There is really no way to categorize what constitutes an exacerbation for everyone with CF. Generally, if something is happening that feels out of the ordinary with regard to breathlessness or lung health, then it might be an exacerbation. In adults with cystic fibrosis, P. Aeruginosa is most often the cause of a pulmonary exacerbation, and is diagnosed with a sputum culture.

Exacerbations or "Flare Ups" associated with lung disease in cystic fibrosis are the body's way of asking for help. A doctor may diagnose an exacerbation by listening to the lungs for any unusual crackles or wheezes, and looking at comparative pulmonary function tests.
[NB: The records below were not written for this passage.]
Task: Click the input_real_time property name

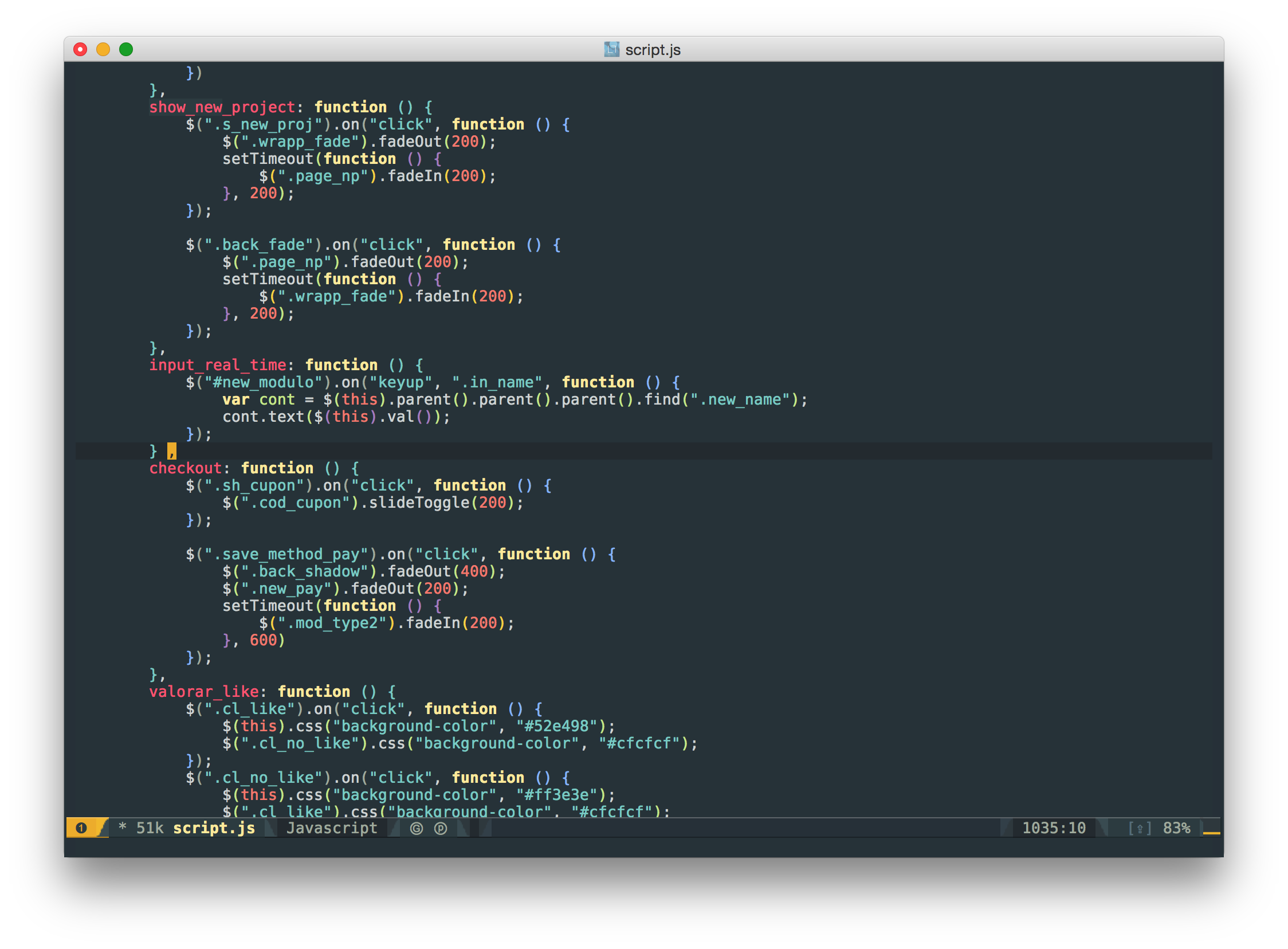Action: coord(217,366)
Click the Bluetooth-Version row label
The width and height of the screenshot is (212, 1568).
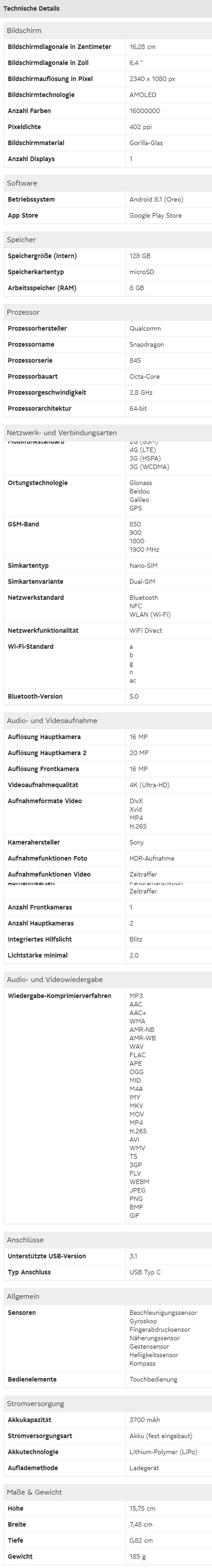(x=35, y=696)
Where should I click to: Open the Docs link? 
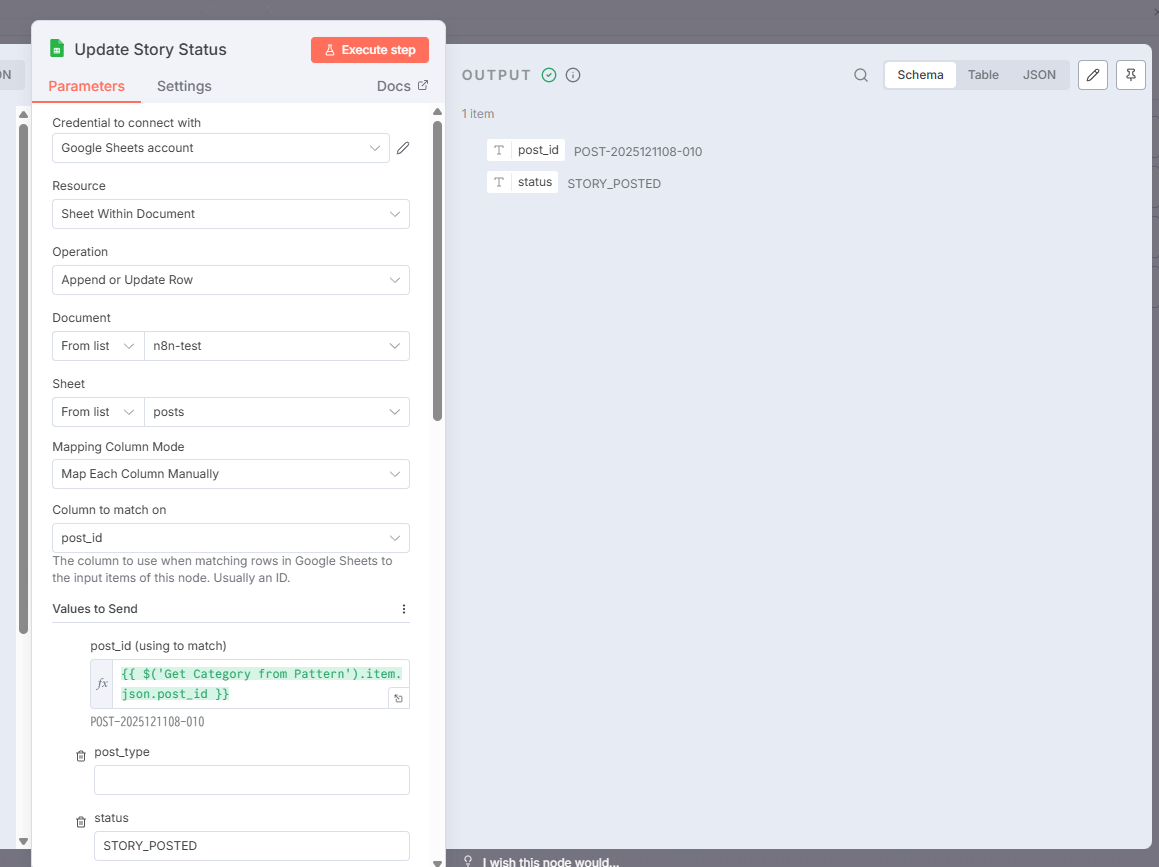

Some people with cystic fibrosis experience exacerbations at rather predictable times in the year. For some, seasonal allergies can bring about a flare. For others, it's humidity. For still others, an exacerbation may be caused by an upper respiratory infection or pneumonia.

Treating an Exacerbation

Cystic fibrosis specialists usually like to treat an exacerbation initially with a short course of prednisone. CF patients who have an asthma in addition to CF most often benefit from these corticosteroids. Bronchodilators are also useful to open up tightened airways.

In moderate exacerbations where the FEV1 drops more than a few mL from the normal baseline PFTs, oral antibiotics or inhaled antibiotics such as TOBI, Tazicef or Colistin might be prescribed. The more serious exacerbations that occur with fungal infections or bacterial infections may require a "tune-up" in the hospital where the patient can benefit not only from medication, but additional chest physiotherapy, a monitored diet and, when possible, rest.

Positive Information

It's important to remember that an exacerbation is not necessarily the precursor to declining health. People who experience predictable flare-ups at certain times of the year benefit from doing preventive tune-ups to help them enjoy longer periods of good health with relatively few symptoms. Also, just because a cystic fibrosis patient experiences an exacerbation, it doesn't mean that they have been colonized or infected with a new type of bacteria. It could simply be that an existing bug is growing too fast for the body to fight without antibiotic intervention.

An Eye to the Future

Cystic fibrosis researchers are still studying the link between exacerbations, their severity, and antibiotic therapy. Clinical trials for certain types of inhaled antibiotics are ongoing. The hope is that preventing exacerbations rather than just treating them will greatly improve the quality of life and mean survival age of people with CF.

1 comment:

Matt Todd said...

Good information about exacerbation. I think another good thing to point out is that in a lot of cases, for me at least, they are most often treated with IV antibiotics. In my case at least the inhaled antibiotics that you mention are used more for a maintenance purpose and when the exacerbation comes they hit them with the big guns, the IV antibiotics. Also another aspect that can improve the quality of life for the CF patient with a more mild exacerbation, maybe more in adults, is that IV antibiotics will often be done at home instead of a prolonged hospital stay. I've often gone in and had a PICC place as an outpatient and gone home and begun the antibiotics that evening. But exacerbation's are such a complex and varying thing that their severity and the way they are treated can really vary greatly from person to person. That's just mostly my experience. Good article.